We are going to include every selfie on Facebook, all those trillions of them.
And then we are going to find all the faces in them, and compare them. This modest little computational task should be no more than a few thousand times what Google does now to index the entire internet.
There is a good chance that everyone alive today in the Western world can be found on dozens of online pictures if you look hard enough. So we look for their face appearing as it does today but 20, 30, 50, 100 years ago. How does Jack Harkness appear in 1916 and in 2005? The only explanation must be time travel or immortality.
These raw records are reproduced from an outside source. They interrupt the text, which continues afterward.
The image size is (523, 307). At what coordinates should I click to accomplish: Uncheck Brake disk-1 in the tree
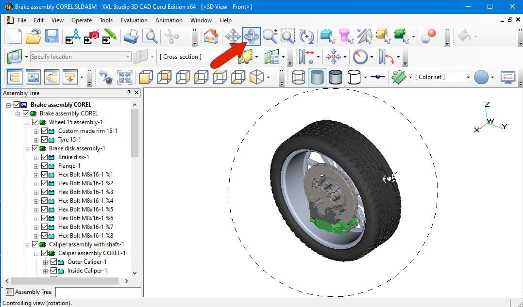(x=44, y=157)
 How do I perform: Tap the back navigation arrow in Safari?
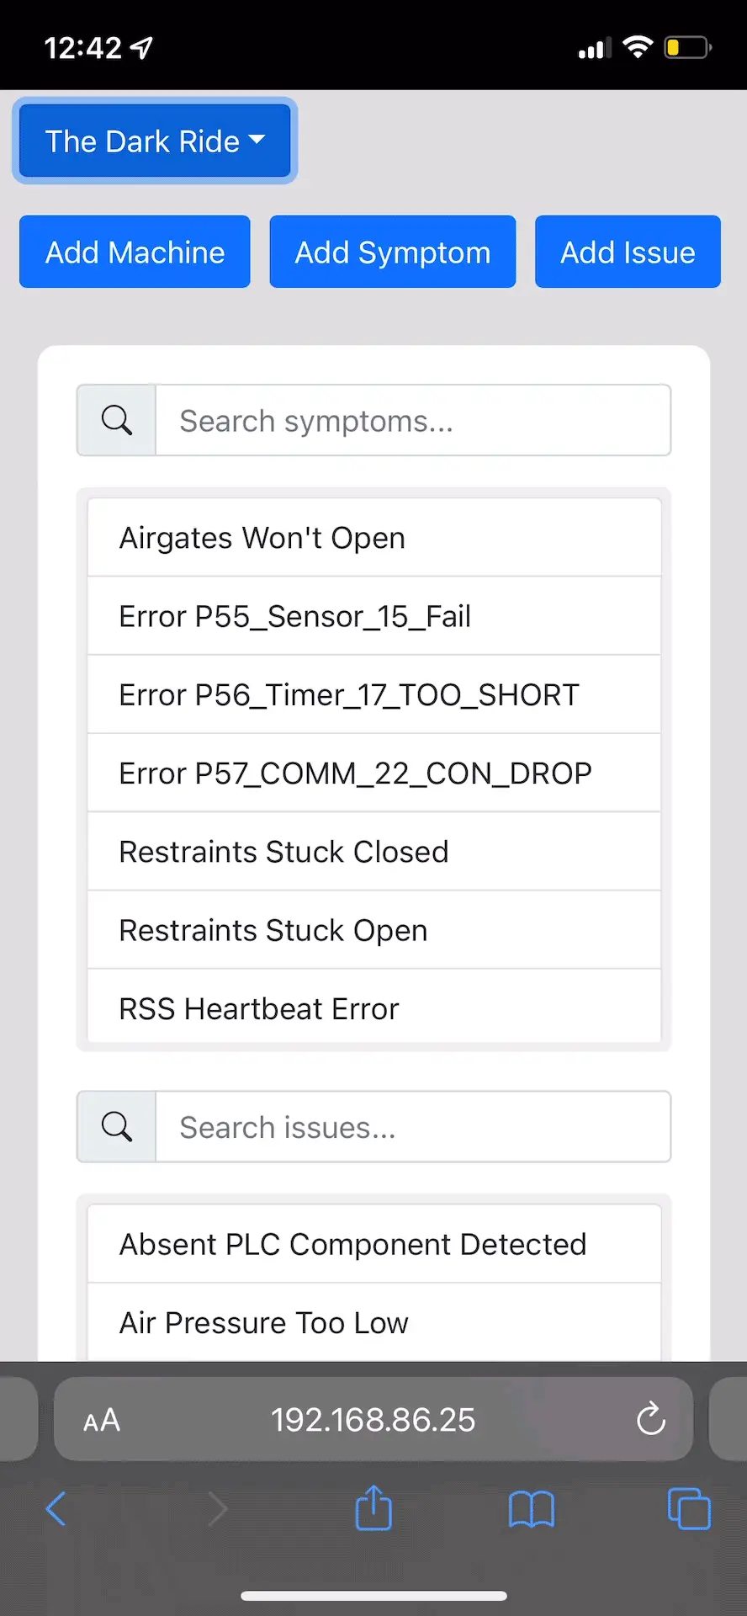pyautogui.click(x=56, y=1508)
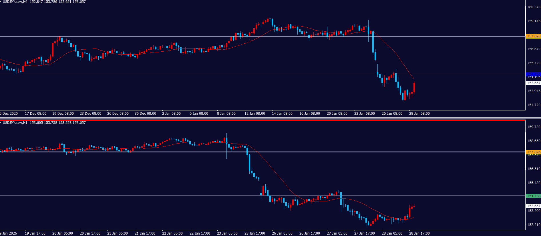Click orange 157.826 price label on H4 chart

pyautogui.click(x=534, y=36)
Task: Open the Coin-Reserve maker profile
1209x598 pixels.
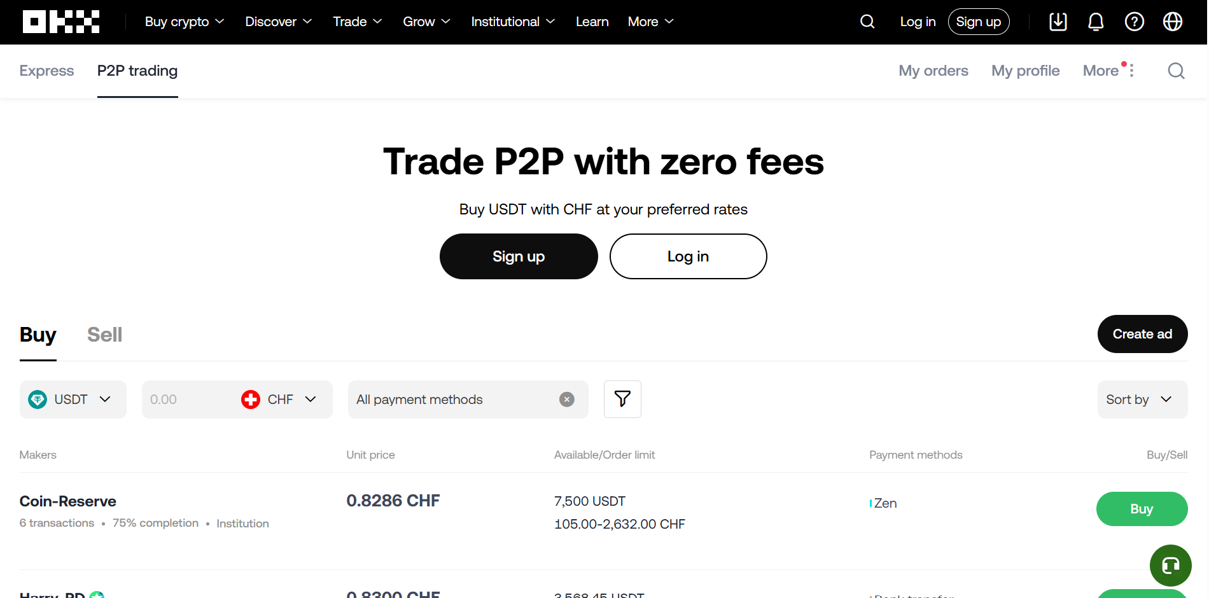Action: (x=67, y=501)
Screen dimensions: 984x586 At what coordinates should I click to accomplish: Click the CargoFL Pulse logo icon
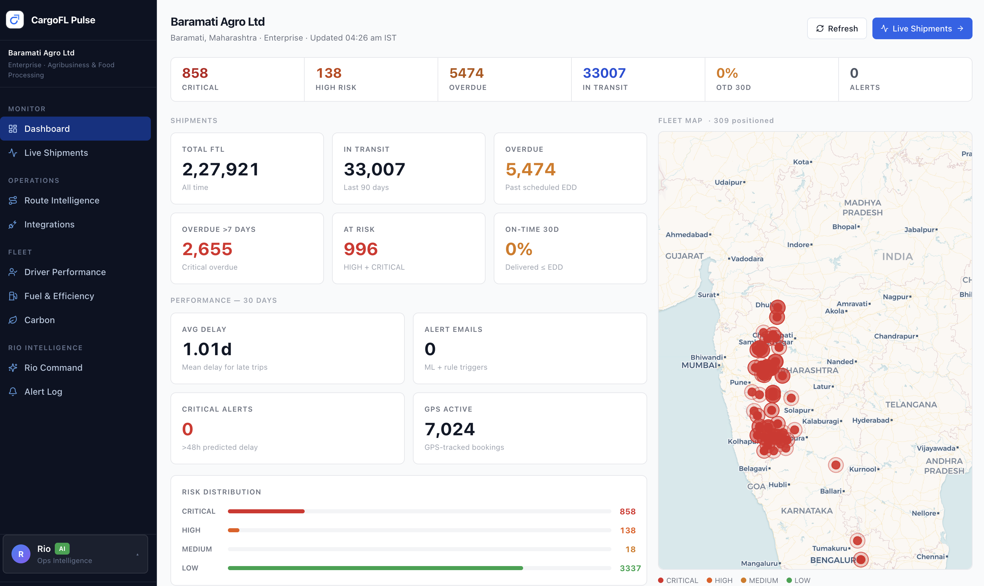click(15, 20)
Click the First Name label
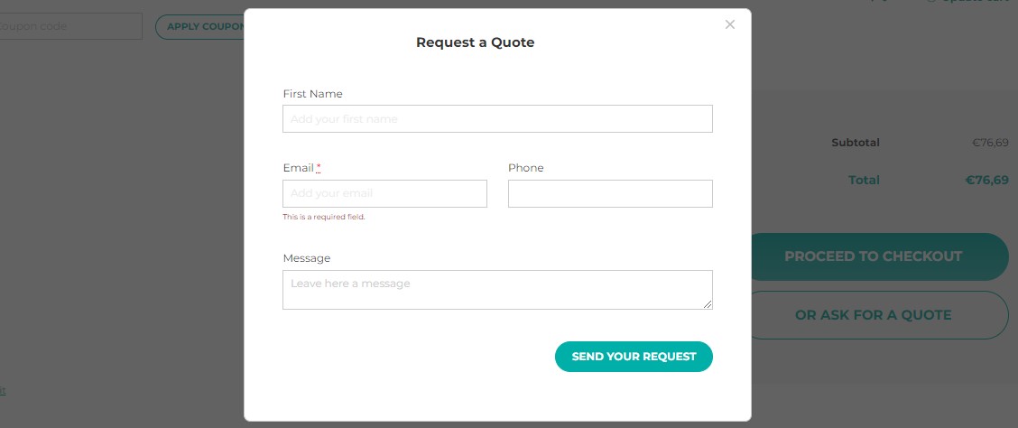The height and width of the screenshot is (428, 1018). pos(312,94)
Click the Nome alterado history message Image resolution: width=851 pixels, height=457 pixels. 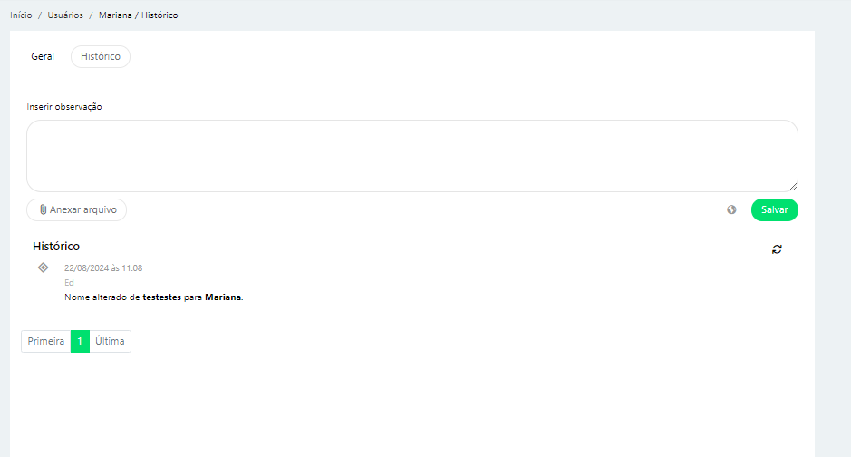pyautogui.click(x=154, y=297)
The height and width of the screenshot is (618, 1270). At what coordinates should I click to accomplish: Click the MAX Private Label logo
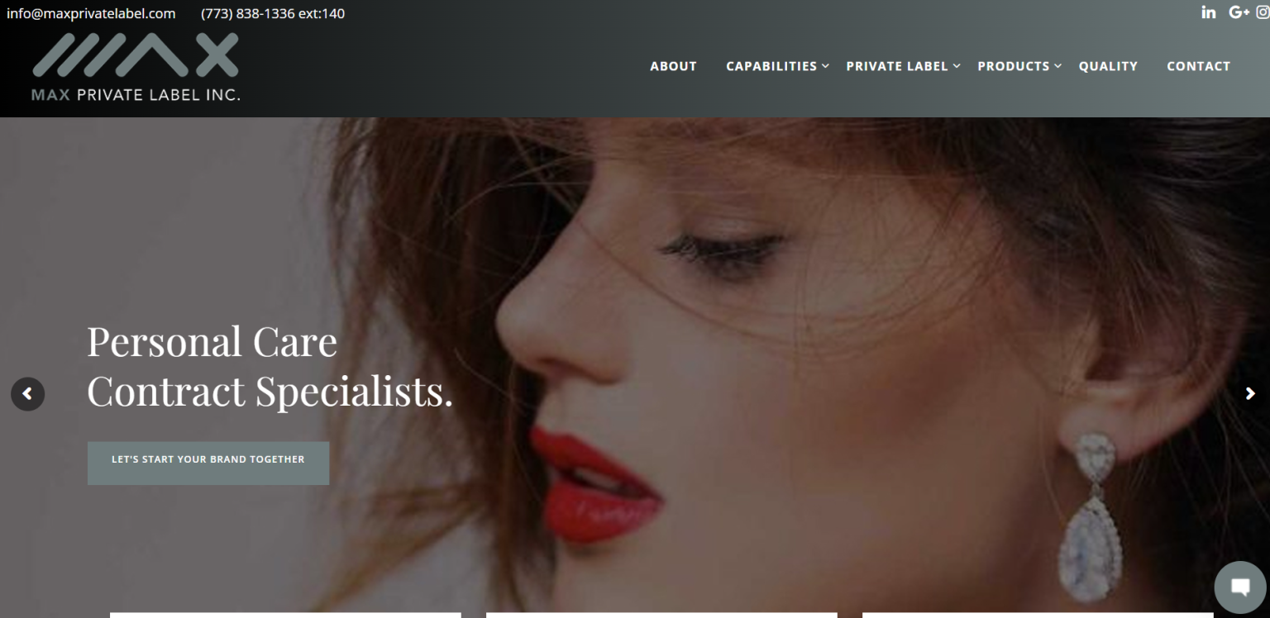136,67
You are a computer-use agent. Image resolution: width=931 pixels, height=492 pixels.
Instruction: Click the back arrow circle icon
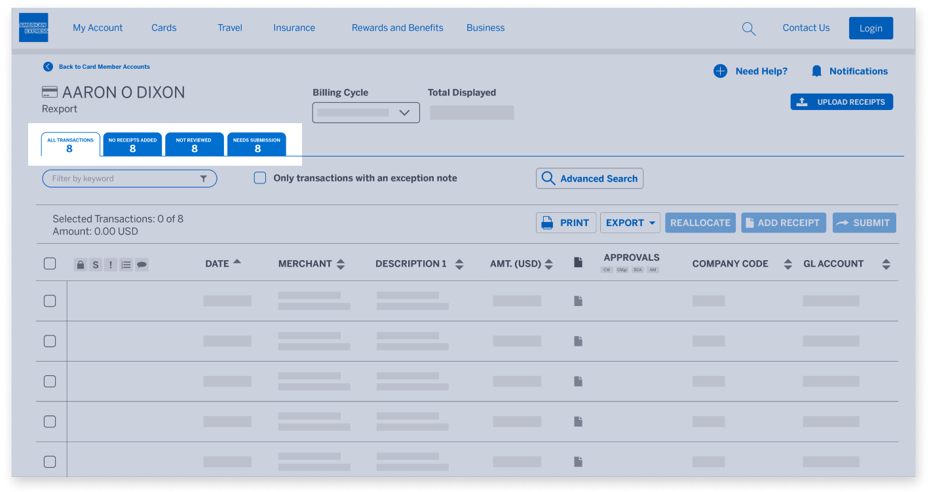coord(48,67)
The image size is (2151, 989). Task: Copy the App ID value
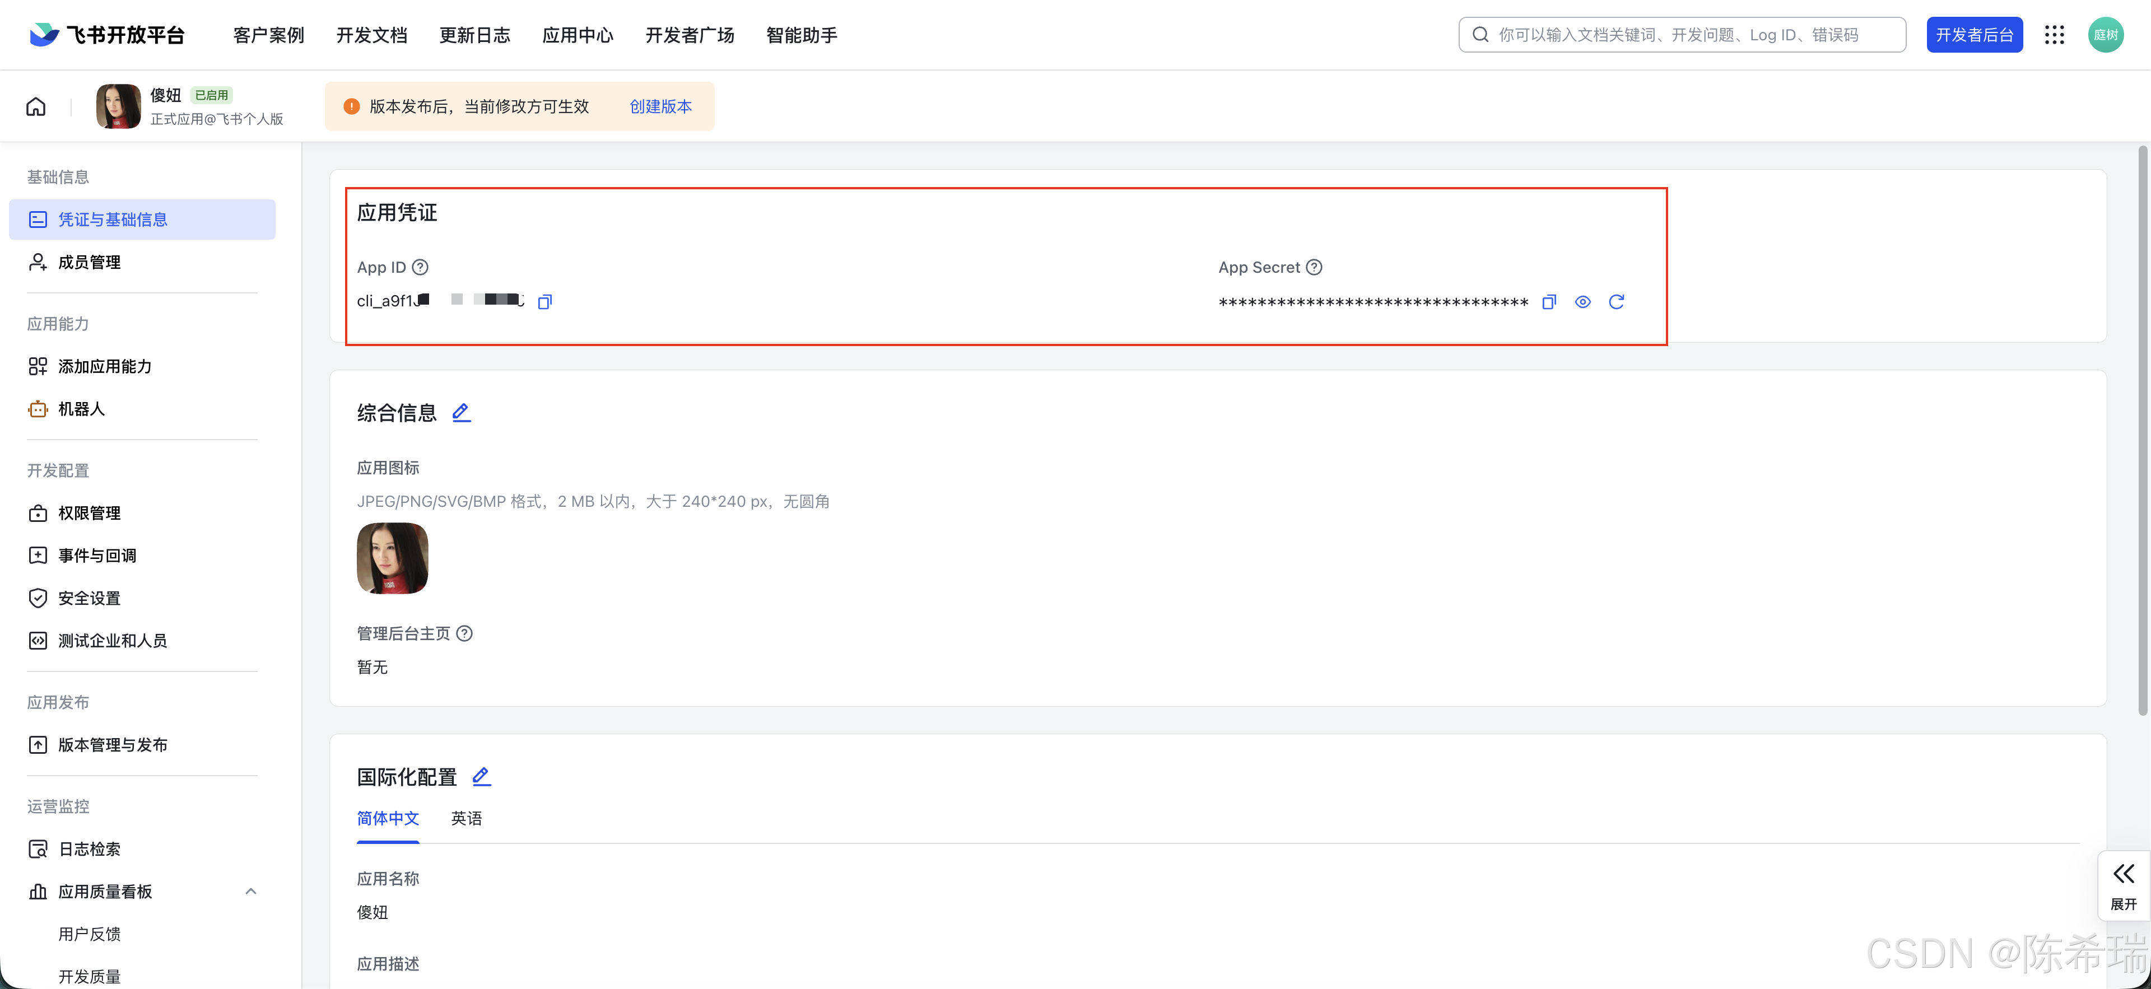(x=544, y=300)
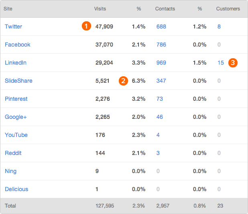The height and width of the screenshot is (214, 248).
Task: Click LinkedIn's 15 customers link
Action: (x=221, y=63)
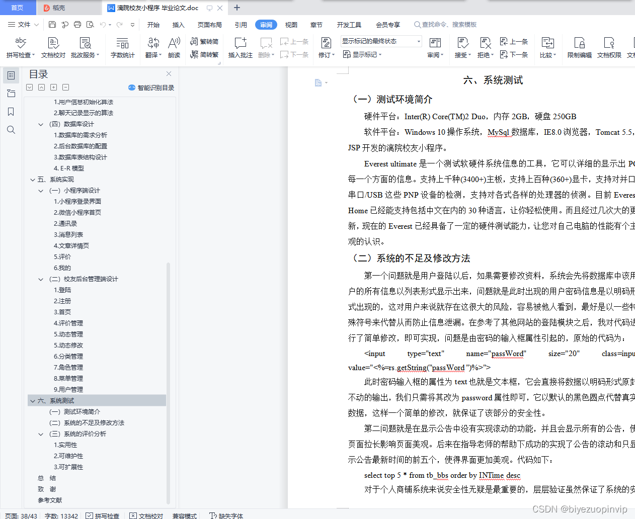The image size is (635, 519).
Task: Click the bookmark icon in left sidebar
Action: (x=11, y=112)
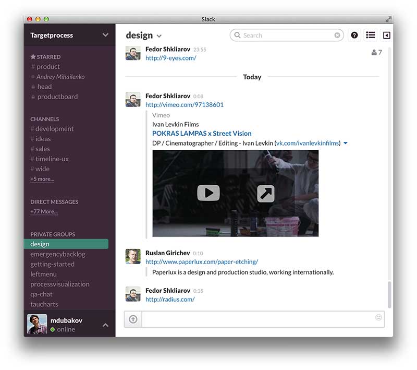Expand the mdubakov user menu chevron
417x370 pixels.
[105, 325]
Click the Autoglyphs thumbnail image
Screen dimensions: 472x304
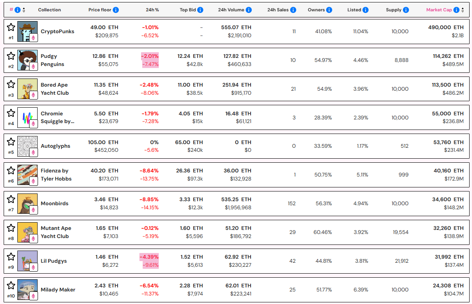[x=27, y=146]
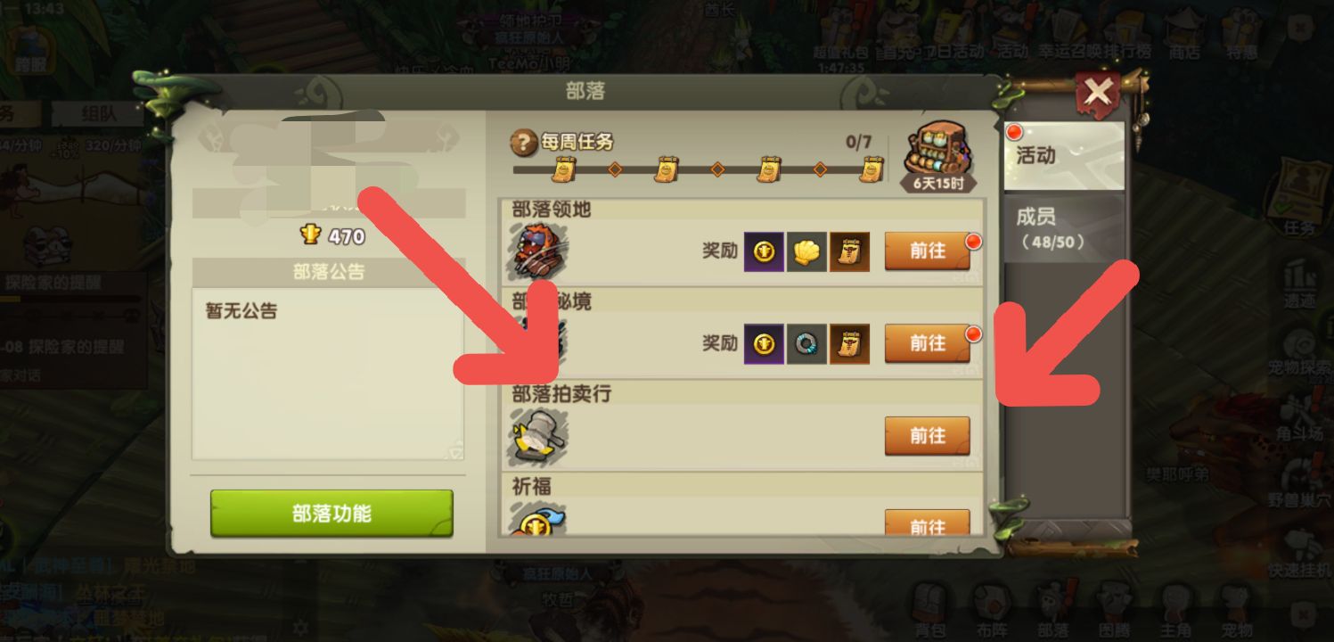1334x642 pixels.
Task: Select the ring reward icon in 部落秘境
Action: [x=807, y=343]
Now, there will be a certain number of false positive hits. Say a few million. It will be implausible to track down a few million people and demand to see their birth certificate (they could have forged one, anyway, or assumed a false identity, or be Barak Obama.) But we do not have to say "this person is a time traveller". Not yet. All we have to say is that time travellers exist. Like the proof of the Higgs boson, our proof will be a blip on the curve of similarity of faces, a few comparisons more out of billions. This is why we need everything. The statistics mean that if we do enough comparisons even a very small difference will be significant.
Our control group will be comparing faces of people in the same photograph. Clearly it is unlikely that time travellers will pose for a photograph with themselves. It is quite possible ("Let's all meet up in the year 3000" etc), but that would be a tad obvious and we already know that time travellers are not obvious. People who do pose for photographs are families, and they do look alike, so a great control group will be how similar do people look like who are in the same picture at the same time. We compare this to people from different photos at the same time (higher chance of the same person being in two photos), and different photos from different times.
I think the output will look something like this
Robust and conclusive proof of the existence of natural immortals and/or time travellers will thereby be presented.
(Actually, there is a practical application of this. When our police say "we have identified this man from CCTV footage", the CCTV footage is usually so blurred and grainy that you cannot see if the 'person' is human, let alone their identity. This study would give robust statistical backing for saying whether a CCTV or other image is actually significantly like the suspect in the bank robbery/terrorist atrocity. But how dull is that?)
Google could then put up the 'hit' images on a site, and like the Galaxy Zoo project the general public could wade in and decide which were genuine hits and which were not. "Oh, look, there is Uncle Joe - no, but he can't be, that picture is from 1762. Uncle Joe, are you an immortal or a time traveller? Just where is your birth certificate?" This might cause a certain friction with a million or so Uncle Joes, but it will be worth it.
After all, knowing that something can have been done is half the way to being about to have done it.